Under section 3(f) of E.O. 12866 (58 FR 51735, Oct. 4, 1993), Regulatory Planning and Review, as supplemented by E.O. 13563 (76 FR 3821, Jan. 21, 2011), Improving Regulation and Regulatory Review, this proposed rule does not require an assessment of potential costs and benefits under section 6(a)(4) of that Order. This proposed rule is also not significant within the meaning of DOT regulatory policies and procedures (DOT Order 2100.5 (May 22, 1980); 44 FR 11034 (Feb. 26, 1979)). Accordingly, the Office of Management and Budget has not reviewed it under these Orders.

This proposed rule would permit States that use third party testers to allow third party skills test examiners to administer the CDL skills test for students they instructed. This practice is currently prohibited by § 383.75(a)(7).

As discussed above, FMCSA believes the proposed change may increase the efficiency of CDL skills testing while maintaining an equivalent level of safety. The NPRM would affect States, third party testers and CDL applicants.

States

There are currently 33 SDLAs that administer the CDL skills test and also allow third party testers to do so. An additional ten SDLAs rely exclusively on third party testers. The remaining seven States and the District of Columbia do not permit third party testing.[8] Under the proposed rule, the decision by an SDLA to permit third party examiners to skills test CDL applicants they also trained would be discretionary, and FMCSA is therefore unable to predict how many of the 43 SDLAs that allow or rely solely upon third party testing would adopt that approach. Similarly, the Agency does not know if the proposed change would result in additional training providers being approved by SDLAs as third party testers. The Agency also has no basis on which to predict whether any of the seven States and the District of Columbia that currently do not permit third party testing would initiate third party testing that permits skills examiners to test students they have also trained. FMCSA invites comment on the extent to which SDLAs would utitlize the flexibility afforded by this NPRM.

Third Party Testers

In the regulatory impact analysis (RIA) for the ELDT final rule, “Minimum Training Requirements for Entry-Level Commercial Motor Vehicle Operators,” [9] FMCSA estimated that 5,150 organizations (including CDL training schools, motor carriers, public transit agencies, school districts, et al.) provide CDL skills training across 6,350 locations.[10] At this time FMCSA is unable to estimate the number of CDL skills training providers that are also third party testers. However, as noted above, the Agency will have access to that information after the ELDT TPR becomes operational, and thus will be able to identify these entities for monitoring and enforcement purposes.
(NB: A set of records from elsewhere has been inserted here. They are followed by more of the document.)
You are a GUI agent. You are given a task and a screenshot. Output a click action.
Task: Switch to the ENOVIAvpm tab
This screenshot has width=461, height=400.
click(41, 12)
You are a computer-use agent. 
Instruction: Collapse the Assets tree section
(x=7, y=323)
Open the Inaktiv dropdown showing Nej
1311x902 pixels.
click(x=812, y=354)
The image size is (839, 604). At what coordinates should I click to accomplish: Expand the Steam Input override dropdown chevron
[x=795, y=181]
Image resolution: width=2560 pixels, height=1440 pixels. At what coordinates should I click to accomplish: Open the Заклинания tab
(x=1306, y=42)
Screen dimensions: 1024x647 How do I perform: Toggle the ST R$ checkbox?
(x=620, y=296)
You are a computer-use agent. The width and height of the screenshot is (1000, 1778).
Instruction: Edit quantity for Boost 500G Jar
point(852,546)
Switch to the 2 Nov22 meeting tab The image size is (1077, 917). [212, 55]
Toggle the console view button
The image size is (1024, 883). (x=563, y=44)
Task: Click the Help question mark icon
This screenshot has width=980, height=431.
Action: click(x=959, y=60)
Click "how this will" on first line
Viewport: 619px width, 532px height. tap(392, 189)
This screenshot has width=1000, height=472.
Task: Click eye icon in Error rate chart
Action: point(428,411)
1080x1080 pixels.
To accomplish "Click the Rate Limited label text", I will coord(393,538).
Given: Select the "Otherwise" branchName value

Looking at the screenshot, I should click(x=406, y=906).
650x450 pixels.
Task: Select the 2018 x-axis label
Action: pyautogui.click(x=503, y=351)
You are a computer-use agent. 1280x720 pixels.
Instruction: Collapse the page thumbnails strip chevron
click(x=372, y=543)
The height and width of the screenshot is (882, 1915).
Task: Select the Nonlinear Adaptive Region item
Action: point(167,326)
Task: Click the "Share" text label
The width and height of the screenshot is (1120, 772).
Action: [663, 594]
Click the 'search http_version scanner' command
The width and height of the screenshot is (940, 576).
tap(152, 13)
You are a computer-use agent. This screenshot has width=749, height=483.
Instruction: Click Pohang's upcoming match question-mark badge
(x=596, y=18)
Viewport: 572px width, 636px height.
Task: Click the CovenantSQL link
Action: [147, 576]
CDL Skills Test Applicants

A CDL applicant must hold a CLP in order to take the CDL skills test. FMCSA estimates that approximately 476,000 CLPs are issued annually nationwide. This estimate is based primarily on information from the Commercial Driver's License Information System (CDLIS), a nationwide computer system, administered by AAMVA, that enables SDLAs to ensure that each commercial driver has only one driver's license and one complete driver record. According to AAMVA, approximately 476,000 new Master Pointer Records (MPRs) were added annually to CDLIS during calendar years 2013 through 2015. An MPR is typically added to CDLIS within 10 days of issuing a CLP to a driver who is believed to have never held one previously, and is therefore a reasonable proxy for estimating the number of CDL skills test applicants.

FMCSA notes that because the Agency cannot estimate the number of States that would choose to permit third party examiners to train and test the same individual, the extent to which this population would be affected by the proposed rule is unknown.

Costs, Benefits and Transfer Payments

Costs

FMCSA did not identify any new costs to SDLAs, third party testers, or CDL applicants (i.e., CLP holders) that would arise from the proposed rule. FMCSA invites comment, including qualitative or quantitative data, addressing whether the proposed rule may result in new costs.

The proposed change could conceivably result in cost savings by reducing wait times for CDL skills testing, thereby alleviating testing delays, and improving how quickly a driver may be hired. The monetized value of the reduced wait times would constitute cost savings to CDL applicants and to motor carriers that seek to employ them by avoiding opportunity costs. For example, CDL applicants could become wage-earning drivers more quickly, and carriers would be able to engage the new CDL holders in economically productive activities that much sooner. Again, due to the fact that the Agency has no basis to estimate the number of States which would allow skills testing currently Start Printed Page 32694prohibited by § 383.75(a)(7), FMCSA is unable to quantify the amount of opportunity costs that would be avoided as result of the proposed change.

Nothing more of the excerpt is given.